-- Work required --
Select every line containing the word "agent" from the material, and copy those lines.

-- Provided information --
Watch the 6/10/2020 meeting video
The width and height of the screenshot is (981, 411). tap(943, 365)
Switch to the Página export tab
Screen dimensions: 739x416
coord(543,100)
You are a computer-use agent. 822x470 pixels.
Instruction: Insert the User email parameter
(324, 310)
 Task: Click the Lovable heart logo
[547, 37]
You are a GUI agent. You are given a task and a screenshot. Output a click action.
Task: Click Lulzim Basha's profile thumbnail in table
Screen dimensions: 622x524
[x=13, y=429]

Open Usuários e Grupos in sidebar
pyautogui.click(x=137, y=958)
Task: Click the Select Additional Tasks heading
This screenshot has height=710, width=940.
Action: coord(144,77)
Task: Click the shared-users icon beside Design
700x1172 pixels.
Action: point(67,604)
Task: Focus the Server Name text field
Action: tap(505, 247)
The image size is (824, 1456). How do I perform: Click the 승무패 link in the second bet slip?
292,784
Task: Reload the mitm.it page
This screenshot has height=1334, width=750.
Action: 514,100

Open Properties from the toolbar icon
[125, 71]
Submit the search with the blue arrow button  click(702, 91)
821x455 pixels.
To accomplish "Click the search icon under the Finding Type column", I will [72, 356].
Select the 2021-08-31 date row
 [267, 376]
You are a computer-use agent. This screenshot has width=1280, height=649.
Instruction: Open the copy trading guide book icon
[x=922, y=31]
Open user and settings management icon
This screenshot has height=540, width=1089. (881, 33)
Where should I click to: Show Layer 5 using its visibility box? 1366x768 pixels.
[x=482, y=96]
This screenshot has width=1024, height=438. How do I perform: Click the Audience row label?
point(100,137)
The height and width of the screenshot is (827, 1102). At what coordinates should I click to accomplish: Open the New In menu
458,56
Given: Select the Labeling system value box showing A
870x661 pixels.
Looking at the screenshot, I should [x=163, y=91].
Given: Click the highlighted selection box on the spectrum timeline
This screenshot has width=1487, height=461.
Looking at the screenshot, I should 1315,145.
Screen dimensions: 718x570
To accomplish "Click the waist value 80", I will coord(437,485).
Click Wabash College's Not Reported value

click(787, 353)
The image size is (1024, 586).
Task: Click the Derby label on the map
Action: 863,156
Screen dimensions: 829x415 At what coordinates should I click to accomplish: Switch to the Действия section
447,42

-- Finished exercise --
You are a computer-use agent. 822x470 pixels.
You are a GUI agent. You are given a task and a screenshot. Output a click action.
You are a computer-use agent. This screenshot has width=1280, height=649.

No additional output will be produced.